2025 AIChE Annual Meeting

(387cm) Advancing Various Aspects of Drug Discovery Using Molecular Simulations and Machine Learning: From Classification to Molecular Probing of Pathologies

Authors

Gül Zerze, Princeton University
Research Interests: using modeling, HPC, simulations, data analysis, deep learning, visualization, and structure prediction to advance drug discovery. The research outcomes from my projects are:
  • Enhancement of molecular simulations using deep learning
  • Development of a new force-field model that can be used to study mesoscale phenomena
  • Classification of human transcription factors using unsupervised learning on proposed feature sets
  • Development of new order parameters to study biomolecular condensation using biased molecular dynamics simulations
  • Studying RNA-protein interactions using molecular dynamics simulations

A summary of my projects is as follows:

1. Exploring the Free-Energy Landscape and Transition Paths for RNA Folding/Unfolding using a Deep Learning-Driven Simulation Technique:

Understanding the process of RNA stem-loop folding and unfolding is crucial in biology. We addressed the computational challenge of simulating RNA stem-loop folding due to the complex folding landscape that requires extensive computation. We adapted DeepDriveMD (DDMD), a deep learning technique, to simulate RNA stem-loop folding dynamics. DDMD adaptively learns a low-dimensional latent representation using an autoencoder from an ensemble of running MD simulations. DDMD then guides the simulations toward the undersampled regions while optimizing the resources to explore the relevant parts of the phase space. The method achieves reasonable free energy landscape prediction at room temperature and identifies relevant slow degrees of freedom in RNA folding. DDMD can simulate RNA folding more efficiently than conventional methods, providing insights into phase space and system kinetics without extensive computational costs.

2. Cholesterol Cluster Formation in Organic Solvents

Cholesterol is an essential component of cell membranes, but high levels of cholesterol in the blood can lead to the formation of cholesterol crystals, which has been found to be preceded by formation of cholesterol clusters. In this study, we aim to study the clustering of cholesterol molecules in ethanol-water mixture (as a biomimetic solvent). We used a mesoscale solvent model developed in our lab to perform coarse-grained molecular dynamics simulations of this system. The simulations were performed at different saturation levels of cholesterol in the solvent mixture to determine the clustering pathways.

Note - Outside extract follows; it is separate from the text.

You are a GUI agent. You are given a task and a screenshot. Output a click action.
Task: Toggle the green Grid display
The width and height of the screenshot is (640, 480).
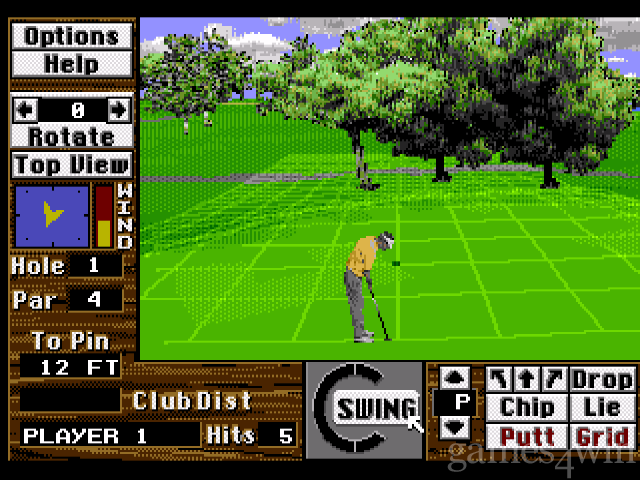(x=602, y=436)
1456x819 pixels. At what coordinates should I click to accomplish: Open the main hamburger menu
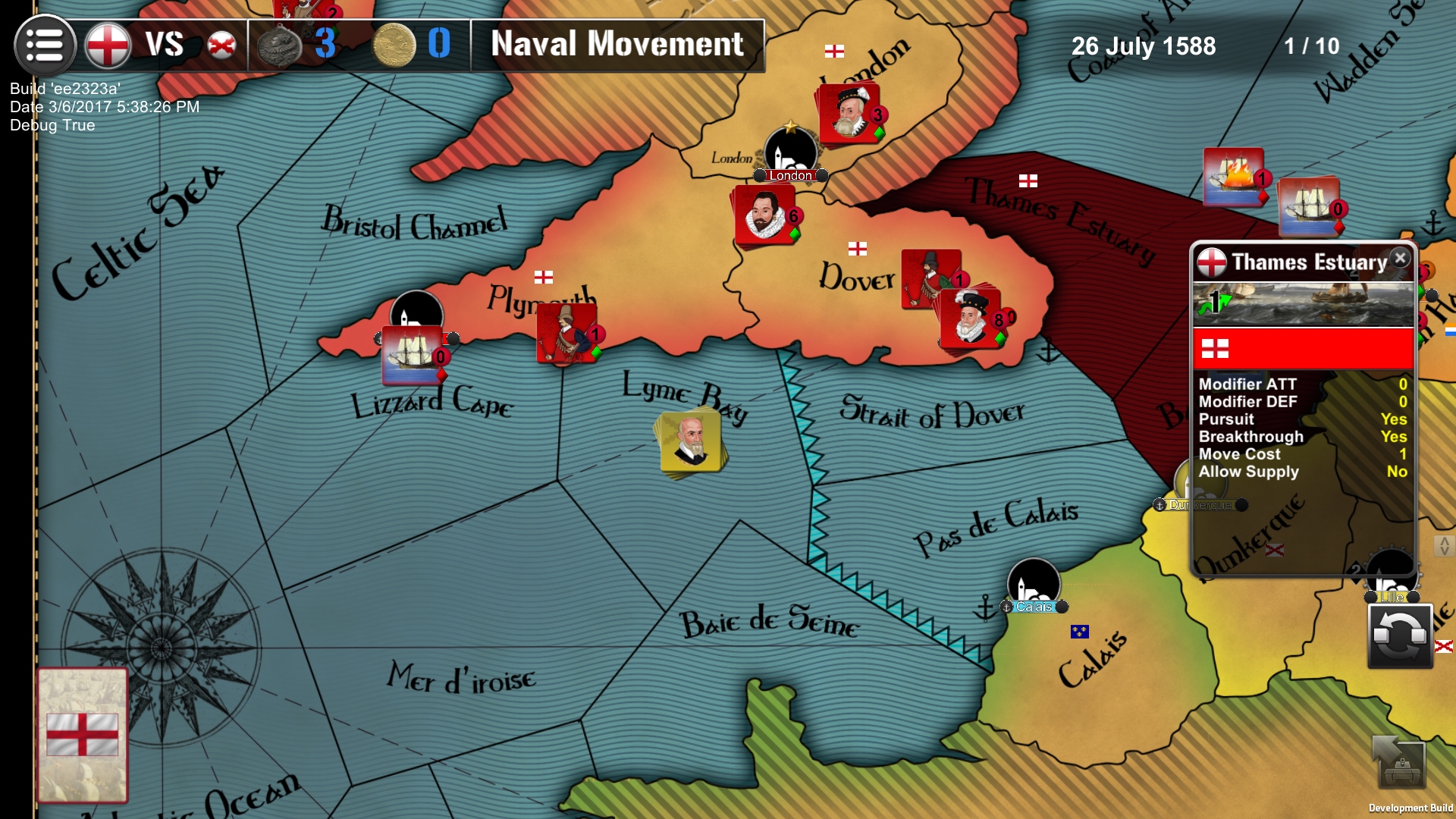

Through our simulations, we determined that dimer formation precedes the formation of cholesterol clusters in ethanol-water mixture. We also identified the molecular contacts that play the most crucial role in dimer formation.

3. Classification of Human Transcription Factors via Unsupervised Learning

Transcription factors (TFs) are primarily constituted of DNA-binding domains (DBDs) and effector domains, the latter being the portion of the TF that wields influence over the interactions responsible for promoting/inhibiting transcription. A preponderance of studies focuses on DBD-DNA binding that advances our understanding of the structural and functional properties of DBDs, while for effector domains, regardless of them being focally crucial to the process of transcription, there has been a major knowledge gap, especially relating to those associated with Human Transcription Factors (HTFs). This abundance of information on DBDs has resulted in the HTFs being classified into multiple families based on their DBDs, while for effector domains, such classification schemes are nonexistent. We have developed descriptors based on the sequence-dependent properties of the full TF sequences and their effector domains and created a hyperparameter space in order to classify the HTFs based on their effector domains. For this purpose, we employed unsupervised machine learning to classify them into effector domain-based clusters.

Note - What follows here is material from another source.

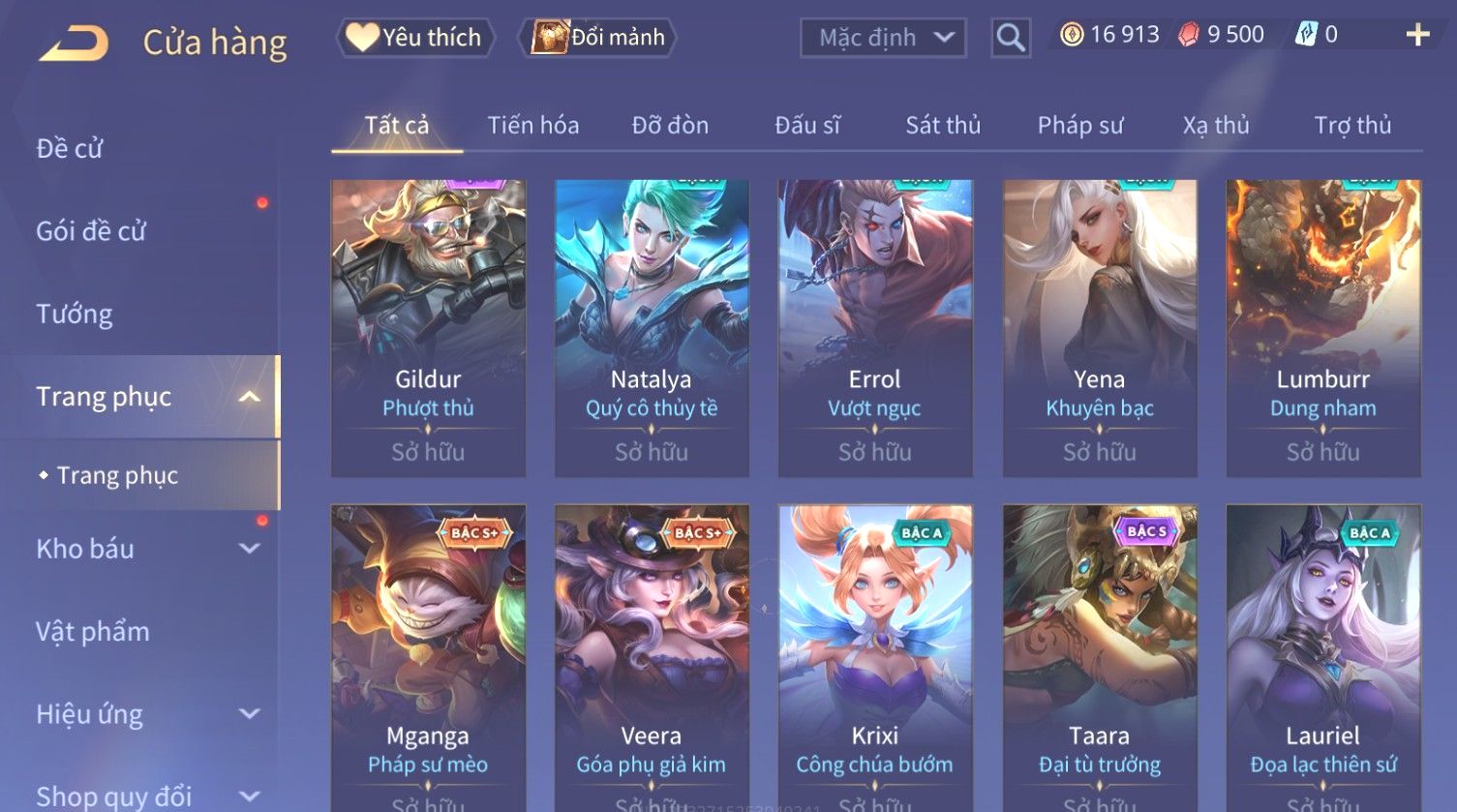Open the Vật phẩm section
Screen dimensions: 1457x812
(93, 632)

4. Effect of RNA Binding on Structured Domains of Intrinsically Disordered Proteins (IDPs)

Protein-RNA interactions have a profound role in the formation of liquid-like biomolecular condensates. There are a plethora of computational studies on such interactions, particularly FUS (an IDP) and its target RNA, but none of those could provide converged results, owing to the large amount of simulation times required because of system sizes. In this project, we used enhanced sampling techniques to generate atomistic insights about the role of RNA’s structure and the RGG domain of FUS in its conformational changes. We have identified the artefacts associated with the use of different force fields and the role of RNA’s structure on the stability of the folded part of FUS.